At a Senate Foreign Relations Committee hearing, the panel's top Democrat, Senator Joe Biden of Delaware, underscored the threat posed by shoulder-fired missiles, tactical missiles and other small arms and light weapons.

"These weapons are not weapons of mass destruction, but they cause more deaths and destruction year in and year out around the globe than all the world's strategic weapons," he said. "From Colombia and the Andes to central Africa and South Asia, an automatic weapon in the hand of a criminal, the explosives and missiles in the hand of a terrorist pose a tremendous threat to U.S. personnel and interests as well as friendly governments and societies."

The committee's chairman, Senator Richard Lugar of Indiana, is proposing legislation to step up U.S. efforts to curb the threat posed by such weapons.

In 1991, Lugar and the former Senator Sam Nunn established a program to help states of the former Soviet Union control and protect their nuclear weapons, weapons-usable materials and delivery systems. Under Lugar's current proposal, conventional weapons would be added to the program.

But the Bush administration is reacting coolly to the plan.

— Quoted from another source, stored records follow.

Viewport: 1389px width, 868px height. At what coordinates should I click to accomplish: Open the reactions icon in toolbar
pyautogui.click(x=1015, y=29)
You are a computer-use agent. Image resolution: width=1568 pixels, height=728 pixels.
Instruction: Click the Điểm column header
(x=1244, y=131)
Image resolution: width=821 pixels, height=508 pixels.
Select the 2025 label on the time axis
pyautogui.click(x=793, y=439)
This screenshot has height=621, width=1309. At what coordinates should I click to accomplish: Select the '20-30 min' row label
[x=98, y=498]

Undersecretary of State for arms control and international security, Robert Joseph, said the United States has been making progress in conventional weapons eradication, saying the State Department, with help from the Defense Department, has destroyed or disabled some 17,000 shoulder-fired missiles and other light weapons so far. He said President Bush has requested $8.6 million in next year's budget to continue the effort.

Joseph dismissed lawmakers' appeals that money be shifted from other accounts to pay for an expanded effort to crack down on conventional arms, saying that combating weapons of mass destruction is a higher priority.

"Sure we could spend additional money. But it is important that that money not be taken out of other accounts that reflect other priorities," he said.

Chairman Lugar said the administration should be spending more on the threat posed by conventional weapons.